BIVOUAC
2024.11.19
特集『ロングインタビュー:ビバークの現在地』
no-deの相談支援事業所『ビバーク』が開所してから、約半年が経過しました。
この短期間で、ビバークはどのような歩みを進めてきたのでしょうか。
現在の活動状況や抱いている想い、そして今後の展望について、no-deの共同代表であり、元・相談支援専門員でもある高木氏が、ビバーク相談支援専門員の藤本氏にインタビューを実施。

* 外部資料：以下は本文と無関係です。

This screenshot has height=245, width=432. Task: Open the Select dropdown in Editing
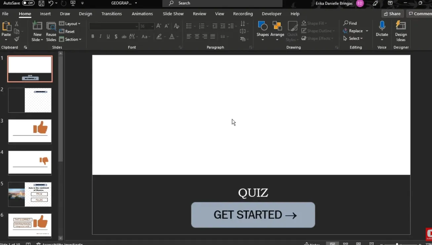tap(353, 38)
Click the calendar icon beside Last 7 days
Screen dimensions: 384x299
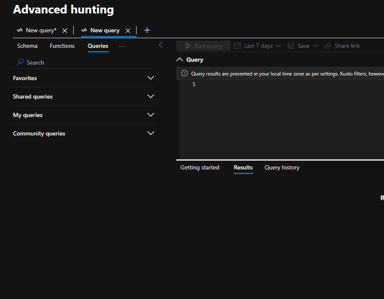237,45
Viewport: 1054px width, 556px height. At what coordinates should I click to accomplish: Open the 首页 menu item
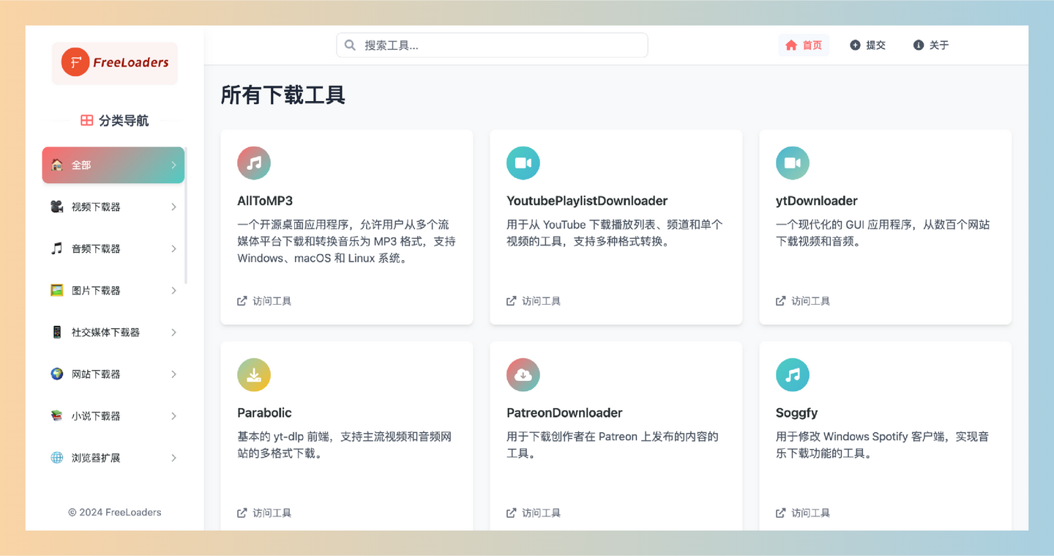click(804, 45)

これまでの活動の成果や課題を振り返りつつ、ビバークが目指す未来について深掘りしていきます。
no-de共同代表 高木氏
相談支援専門員 藤本氏
“ビバークらしさの正体”
(高木)
– ビバークが開所して半年経ったので、ここで1回きちんと皆さんにビバークの状況をお伝えしたいなと。半年間いろんなことあったと思うんですけど、まずはどんな流れで今に至るか、振り返ってもらえたら嬉しいです。
(藤本)
4月に開所させてもらって右も左も分からない草津での開所だったので、すごく端的に言うとすごく悩んで苦労した半年だったなという感じです。
大きくはまず、馴染んでいくための半年間だったなという感じがあって。
利用してくださる人にも、支援をしてくださる支援者さんにも、地域にも馴染んで行くのにようやく最近馴染めてきたっていう感覚なので、振り返るとそういう半年間だったなと思います。

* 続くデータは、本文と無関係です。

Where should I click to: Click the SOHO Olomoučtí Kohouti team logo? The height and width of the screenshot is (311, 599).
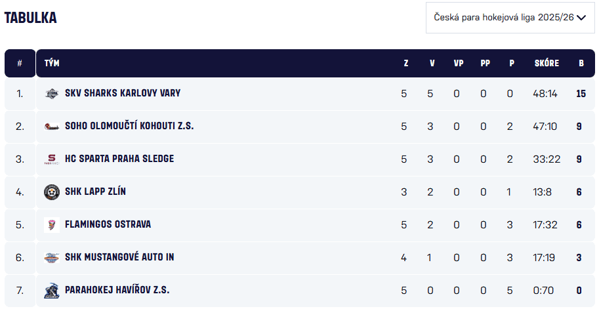tap(52, 127)
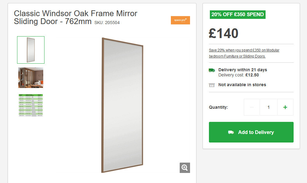307x183 pixels.
Task: Select the bedroom scene thumbnail
Action: point(31,78)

– なかなかお手伝いもできず申し訳なかったんですけど、藤本さんが本当に1人でここまでしてくださったっていうのは感謝でしかないんですけど。
ビバークの利用者さんの状況は今はどんな状態ですか?現在成人が何人とか、実際新規受け入れもしていますか?みたいなことも含めて教えて下さい。
現在は約50名の利用者さんがおられて、割合としては9割が児童、1割が成人になりました。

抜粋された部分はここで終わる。